Yoga is an ancient mind-body practice that supplies both the exercise and mindfulness component. A recent systematic review agrees that “mind-body practices cultivate general health, diminish stress, and increase overall body awareness,” variables that are incredibly important to improve mom and baby’s health.
What are the specific benefits that yoga can infer to expectant moms?
The study reports that although more RCT’s are necessary (aren’t they always?), yoga may improve a mother’s “stress levels, quality of life, aspects of interpersonal relating, autonomic nervous system functioning, and labour parameters such as comfort, pain, and duration.”
A 40-year systematic review also published in 2012, came to similar conclusions. In RCT’s and nonrandomized trials, a “significant reduction in preterm labor, intrauterine growth retardation, low birth weight, pregnancy discomforts, and perceived sleep disturbances” were found in moms that practiced yoga during pregnancy. Additionally, yoga was also reported to lower perceived pain, discomfort, lower stress, and improve quality of life in physical domains.
These reviews underscore the importance of doing not just more research on yoga during pregnancy, but yoga applied through the lens of physical therapy intervention. Yoga applied via physical therapy can be even more efficacious.
Yoga, using the familiar clinical tools we already know in physical therapy, make integrated physical therapy practice readily accessible and immediately applicable for mothers. Ginger’s new course, Yoga as Medicine for Pregnancy, teaches yoga from the physical therapy evidence-based practice perspective. Yoga can be comfortably and easily used in physical therapy to affect not just a mother’s fitness, but her overall well-being and health, which can be a major factor in helping improve birth outcomes for every mother and child.

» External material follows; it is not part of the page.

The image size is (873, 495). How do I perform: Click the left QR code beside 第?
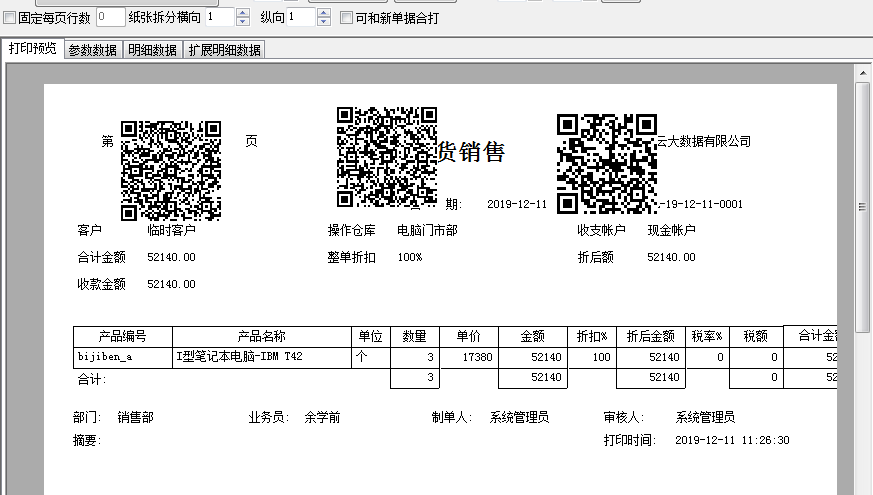click(170, 170)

Since, according to a systematic review by Curtis et al in 2012, 35% of women aged 28-33 years of age already practice yoga, it makes sense for physical therapists to be in the know about how yoga can be best used clinically. Having physical therapists regularly using yoga in their practice could save moms time, lower the burden of healthcare costs, and more readily improve overall all-health outcomes. Those are statistics that we would all like to see for birth in America.